Big government-employee pensions reported median returns of 13.43 percent for the year. Funds with less than $1 billion in assets, which don’t invest as much in so-called alternatives like private equity, hedge funds and real estate, had median returns of 12.47 percent, according to Wilshire.
“Large and mega plans outperformed small plans because of greater exposure to other classes, such as international stocks and alternatives, versus the traditional U.S. equity and U.S. bonds,” said Robert Waid, a managing director at the Santa Monica, California-based consulting firm.
The disparity underscores one rationale for consolidating smaller funds, which has been proposed in Pennsylvania. Before he left office, Jack Wagner, the state’s former auditor general, said that merging 2,600 municipal plans into a single statewide system could help them achieve higher investment returns. Two- thirds of the local funds he audited have 10 or fewer members.
Consolidation would also lower administrative expenses and help reduce the need for taxpayers to cover obligations to retirees, Wagner said in September. Eugene DePasquale replaced Wagner as auditor general on Jan. 15.
“Pennsylvania has too many smaller and underfunded municipal pension plans that could cost taxpayers millions of dollars to maintain,” Wagner said in his September statement.
The Keystone State has more than 3,200 local government pensions for police officers, firefighters and nonuniformed workers, about a fourth of all municipal pensions in the U.S. DePasquale’s office audits 2,600 of the plans, with combined assets of $10.2 billion. It doesn’t review about 600 county and municipal funds.
Among the pensions audited last year, Wagner said 52 had assets to cover less than 50 percent of their liabilities, making them “severely distressed.” Another 234 plans were “moderately distressed,” with an aggregate funding ratio of 53 percent, Wagner said in a report.
Nationwide, state and local pensions with less than $1 billion of assets had a median allocation of 10.6 percent of their holdings in international stocks and zero in alternative investments last year, according to Wilshire.
Public pensions with assets of more than $5 billion had a median allocation of 22.3 percent in international stocks and 9.6 percent in alternatives, according to Wilshire.
The MSCI EAFE Index (MXEA), which measures stock performance in developed markets outside the U.S. and Canada, returned 6.63 percent in the fourth quarter, while the Standard & Poor’s 500 Index (SPX) lost 0.38 percent, data compiled by Bloomberg show. For the year, the MSCI index returned almost 18 percent, trailed by the S&P at 16 percent.
“Larger plans are better able to diversify and thus reduce overall plan risk,” said Waid at Wilshire, which advises investors and pensions.
For the quarter ending Dec. 31, public pensions with assets of more than $5 billion had a median return of 2.45 percent, beating corporate pensions, foundations and endowments, and union retirement funds of all sizes, according to Wilshire.

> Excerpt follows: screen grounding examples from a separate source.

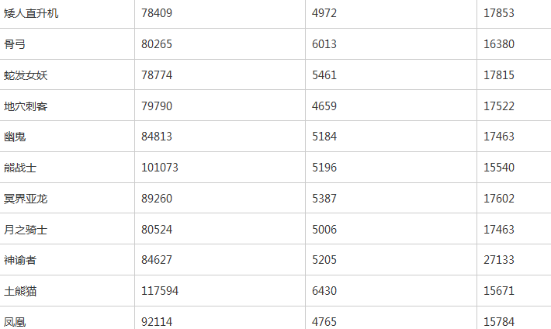
Task: Select the 土熊猫 name cell
Action: pos(20,291)
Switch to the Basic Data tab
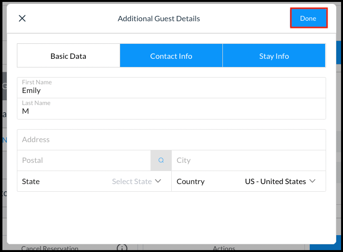 click(x=69, y=56)
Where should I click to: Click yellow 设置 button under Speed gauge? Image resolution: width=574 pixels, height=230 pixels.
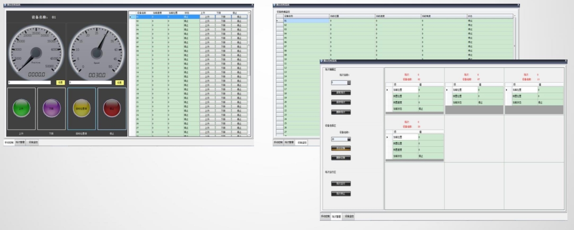(119, 82)
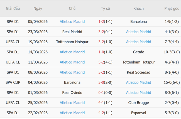Click the "Phạt góc" column header
This screenshot has width=181, height=119.
[x=172, y=8]
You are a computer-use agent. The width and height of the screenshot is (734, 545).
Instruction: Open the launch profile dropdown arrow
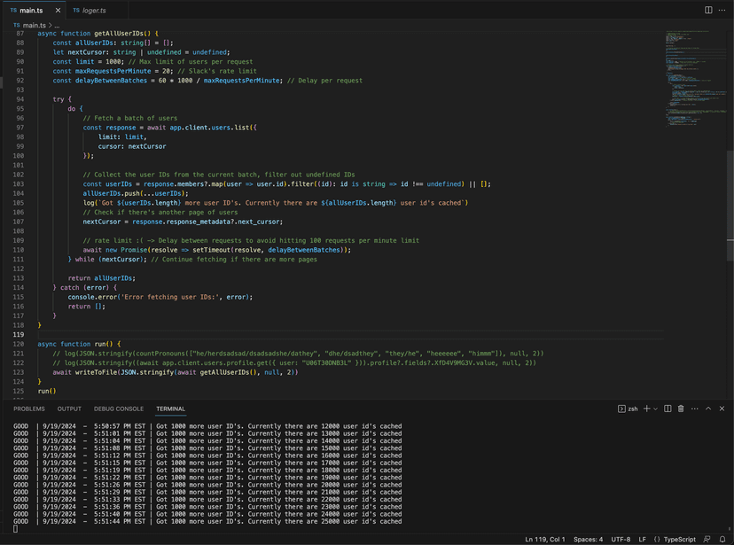click(655, 409)
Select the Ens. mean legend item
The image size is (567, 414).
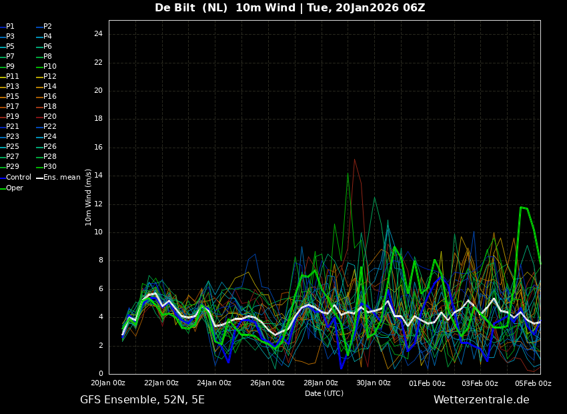[59, 178]
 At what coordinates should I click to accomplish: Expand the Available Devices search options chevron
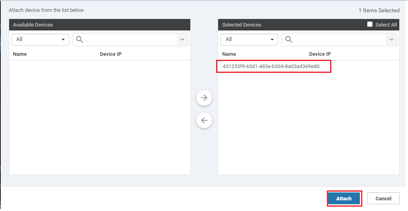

Many state and local government pensions count on annual investment returns of 7.5 percent to 8 percent to pay benefits for teachers, police and other employees.
In the 10-year period through Dec. 31, public pensions with more than $5 billion in assets had a median return of 7.96 percent, compared with a 7.36 percent median for all public funds, according to the consulting firm.
Foundations and endowments with more than $500 million in assets had the best 10-year median return, at 8.22 percent, Wilshire said.
Wilshire’s report, compiled by its Trust Universe Comparison Service, covers more than 1,500 institutional investment trusts, including corporate plans, foundations and endowments, union retirement funds and public pensions. They have combined assets of more than $2.75 trillion, according to the company.